I don't know the exact architecture, but there are both ARM and Thumb-2 instructions in the firmware, so it's probably not ARMv7-M. In IDA, I've used ARMv7-A&R, if that tells you anything, and in QEMU I've used ARM_FEATURE_V8 (CPU definition
here). I managed to get it somewhat working with ARM_FEATURE_V7 and ARM_FEATURE_MPU as well, but got errors about execution permissions (these are probably configured by the bootloader code, which I don't have).

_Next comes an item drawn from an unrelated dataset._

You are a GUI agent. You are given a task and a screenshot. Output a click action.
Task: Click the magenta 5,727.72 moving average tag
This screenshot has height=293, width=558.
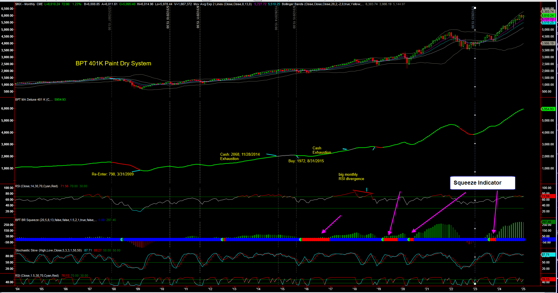click(x=547, y=19)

From what I could tell from the updater code, the bootloader
loads the firmware update at 0x40800120 on both cores and expects ARM code (just like the 7D), so we don't actually have to compile Thumb code. To call Thumb functions, I've declared them as "long call" and made sure the function address has the LSB bit set (not sure if there's a simpler way with gcc).
For figuring out DryOS internals in QEMU, I've also used the EOS M3 firmware (yes, it's a PowerShot, but the DryOS core is the same) and the
100D QEMU patches from @nkls (his changes allowed me to trace Canon's debug messages from GDB, without having to load custom code in the firmware).
For the dumper, I've used atonal's code, slightly modified (swapped the 16-bit halves and turned it into a function), compared it to gcc output (test code
here) and seems to work fine. Didn't test Pelican's code.
For BLX.W (this is how IDA displays it, for example FE0A0B36 E2 F1 90 E3 BLX.W bzero32), I've changed the 0xf0009000 to 0xf000c000. Don't know where to find it in the spec, but it matches gcc output and gets recognized by IDA (at least for this particular case).